Transforming retirement savings into ongoing income in retirement is a top concern for defined contribution participants, said a BlackRock survey released Tuesday.
The annual survey of more than 200 executives of large defined contribution plans and 1,000 U.S. plan participants found that 51% of the participants surveyed agreed that "it's difficult to know how my retirement savings will translate into monthly income at retirement," and 40% said "the thought of having to generate my own income in retirement worries me."
Ninety-three percent of participants surveyed also agreed that their plan account should have an estimate of the annual dollar amount or percentage they can safely withdraw in retirement along with what their monthly retirement income is expected to be.
"From here on, changing market conditions and the erosion of guaranteed retirement benefits will almost certainly demand that individuals get much more comfortable with spending down their accumulated assets to generate a secure income stream," said Anne Ackerley, managing director and head of BlackRock's U.S. and Canada defined contribution group, in a news release about the survey. "Our survey makes clear that plan participants want their employers to help them manage the saving-to-spending transition — and sponsors agree they need to deliver this help."
Eighty-three percent of plan executives surveyed said they have taken some sort of action to encourage participants to keep their assets in the plan after retirement, with 35% saying they have added retirement income investment options to their plans, 33% saying they have provided guidelines on withdrawal rates and/or improved distribution options and 29% saying they improved communications to participants about staying in the plan after retirement and/or provided guidelines on how to budget in retirement, BlackRock found.
Among the types of investment options plan executives are encouraging participants to consider to support their spending needs in retirement, target-date funds were the most common at 45%; followed by managed accounts, 40%; annuities, 33%; bond funds, 30%, multiasset income funds, 30%; and managed payout funds, 26%. However, the survey also suggested "that more focus may be needed on the sponsor side in retooling the target-date fund" as a drawdown option, BlackRock said in the news release. Ninety-three percent of the plan executives surveyed said their plans do not currently offer investment options specifically designed to help participants with their retirement spending needs
Other findings from the report include:
- Despite their concern about translating retirement savings into ongoing retirement income, 90% of participants surveyed by BlackRock said they were at least somewhat confident with their overall financial situation and 61% said they felt they were on track to retire with the lifestyle they wanted, due in large part to investment performance. In 2017 and 2016, 56% and 52%, respectively, of participants said they felt they were on track to retire with the lifestyle they wanted.

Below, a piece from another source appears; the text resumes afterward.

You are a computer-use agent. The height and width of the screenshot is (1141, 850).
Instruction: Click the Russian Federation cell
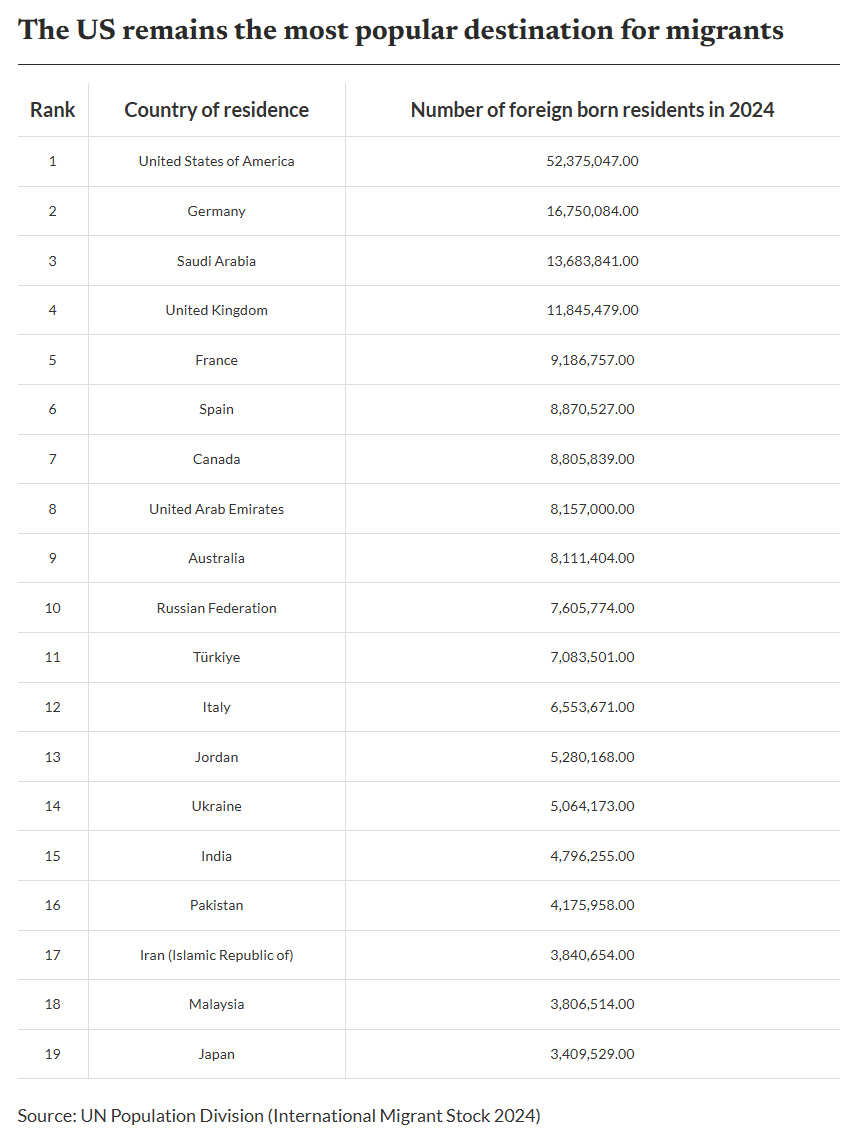point(216,608)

- At the same time, however, more plan executives (54%) now agree that the majority of their participants will have to delay retirement, up from 34% of plan executives in 2017.
- Among the changes plan executives have taken over the past two years to improve participants' retirement outcomes, raising the default contribution rate was the most common at 20%; followed by selecting a new qualified default investment alternative, 18%; and changing the company match, 17%.